2 国際航空市場における貨物輸送の動向


  旅客輸送を中心に国際航空輸送は,めざましい発展をとげてきたが,近年は,貨物輸送の分野でも著しい発展をみせている。昭和35年から42年までの世界の貨物輸送量の平均伸び率は20.1%で,旅客の14.5%を上回つている。
  航空貨物輸送が,最近,このように著しい量的拡大をなしとげえた理由としては,第1に,1960年代においてDC-8,B-707などの大型ジェット機が,国際線に就航して輸送力が増強され, 〔1−2−5図〕に示すように,輸送機器類,機械類など,ある程度の重量貨物が,航空貨物の対象となってきたことがあげられる。第2に, 〔1−2−6図〕に示すように,航空貨物運賃がさがり,また各種の大口割引運賃が設定されて,航空輸送の新規需要が喚起されたことがあげられる。この航空貨物の大口割引制度を利用して,航空貨物混載業者は,荷主から集めた小口の貨物をひとまとめにして輸送する道を開いた。

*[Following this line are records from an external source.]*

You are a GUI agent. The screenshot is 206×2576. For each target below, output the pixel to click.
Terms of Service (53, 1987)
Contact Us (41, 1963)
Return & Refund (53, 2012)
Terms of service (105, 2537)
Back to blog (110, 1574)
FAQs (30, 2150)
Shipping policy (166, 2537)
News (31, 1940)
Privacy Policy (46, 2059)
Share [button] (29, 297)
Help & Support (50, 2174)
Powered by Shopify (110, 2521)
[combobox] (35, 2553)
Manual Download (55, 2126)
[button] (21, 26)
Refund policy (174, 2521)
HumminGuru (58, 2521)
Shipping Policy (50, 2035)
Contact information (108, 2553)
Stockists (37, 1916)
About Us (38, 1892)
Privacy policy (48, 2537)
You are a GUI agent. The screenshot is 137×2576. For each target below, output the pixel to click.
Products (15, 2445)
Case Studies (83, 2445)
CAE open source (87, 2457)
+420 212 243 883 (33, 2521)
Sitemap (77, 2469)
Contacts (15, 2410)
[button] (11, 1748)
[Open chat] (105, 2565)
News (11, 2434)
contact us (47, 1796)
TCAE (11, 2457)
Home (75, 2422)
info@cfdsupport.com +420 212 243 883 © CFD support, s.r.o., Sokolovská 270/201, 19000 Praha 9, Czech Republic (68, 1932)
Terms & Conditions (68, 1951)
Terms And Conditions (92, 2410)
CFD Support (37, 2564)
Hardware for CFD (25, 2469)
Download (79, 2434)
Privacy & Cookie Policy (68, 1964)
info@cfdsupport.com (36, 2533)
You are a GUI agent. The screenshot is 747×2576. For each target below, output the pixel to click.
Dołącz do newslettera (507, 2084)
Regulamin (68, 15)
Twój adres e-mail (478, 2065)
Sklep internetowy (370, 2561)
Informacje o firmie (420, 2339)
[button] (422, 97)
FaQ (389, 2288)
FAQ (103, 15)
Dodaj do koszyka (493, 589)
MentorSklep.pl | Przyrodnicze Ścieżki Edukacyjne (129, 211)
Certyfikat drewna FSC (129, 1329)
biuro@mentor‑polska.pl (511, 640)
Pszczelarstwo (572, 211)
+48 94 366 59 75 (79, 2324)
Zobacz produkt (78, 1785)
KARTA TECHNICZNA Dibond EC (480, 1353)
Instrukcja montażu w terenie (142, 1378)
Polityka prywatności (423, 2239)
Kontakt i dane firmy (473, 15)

  このような背景のもとに航空貨物輸送は,飛躍的な発展をとげてきたが,最近航空における技術革新が国際的な規模で急速に進展しており,昭和45年に就航を予定されているジャンボー・ジェット機B-747や44年ごろ出現が予想される超大型機L-500は,100トンから130トン近い搭載が可能である。そこで,このような航空機の大型化に対応して,現在貨物ターミナルの機械化とともに航空貨物のコンテナ化がすすめられている。これらの状況から今後輸送力が大幅に拡大するとともに,単位あたり輸送コストもますます軽減してゆくものと考えられる。また,荷主は,国際貨物の輸送手段の選択にあたり,単に港から港までの運賃だけではなく,包装費,保険料,金利,倉庫料,在庫率,さらには時間価値をも含めた総合的輸送コストによって判断することになるので,国際貿易の品目によっては,航空機による貨物輸送がいつそう伸長していくものと予想される。